Find the line that contains "Click the debit". Then set down that line and all the lines after it, to the end of the records, exactly and with nothing added.

(Saved entries)
-*-

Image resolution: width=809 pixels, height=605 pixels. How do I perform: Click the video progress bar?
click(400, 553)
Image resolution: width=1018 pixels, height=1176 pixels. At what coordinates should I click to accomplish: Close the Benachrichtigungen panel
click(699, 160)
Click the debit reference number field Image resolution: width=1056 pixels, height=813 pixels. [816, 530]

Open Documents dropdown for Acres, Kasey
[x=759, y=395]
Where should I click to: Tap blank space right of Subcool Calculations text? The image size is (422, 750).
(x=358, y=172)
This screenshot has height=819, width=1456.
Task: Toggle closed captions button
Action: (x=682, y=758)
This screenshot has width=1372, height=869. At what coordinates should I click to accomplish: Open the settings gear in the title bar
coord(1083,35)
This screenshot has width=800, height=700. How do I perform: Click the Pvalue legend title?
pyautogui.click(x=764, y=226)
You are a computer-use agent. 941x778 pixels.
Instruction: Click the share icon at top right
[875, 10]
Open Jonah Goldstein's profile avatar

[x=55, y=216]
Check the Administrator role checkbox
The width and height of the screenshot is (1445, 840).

-*-

* Solution for this exercise:
Click the debit reference number field Image resolution: width=1056 pixels, height=813 pixels. [816, 530]

Open Documents dropdown for Acres, Kasey
[x=759, y=395]
Where should I click to: Tap blank space right of Subcool Calculations text? The image size is (422, 750).
(x=358, y=172)
This screenshot has height=819, width=1456.
Task: Toggle closed captions button
Action: (x=682, y=758)
This screenshot has width=1372, height=869. At what coordinates should I click to accomplish: Open the settings gear in the title bar
coord(1083,35)
This screenshot has width=800, height=700. How do I perform: Click the Pvalue legend title?
pyautogui.click(x=764, y=226)
You are a computer-use agent. 941x778 pixels.
Instruction: Click the share icon at top right
[875, 10]
Open Jonah Goldstein's profile avatar

[x=55, y=216]
Check the Administrator role checkbox
The width and height of the screenshot is (1445, 840).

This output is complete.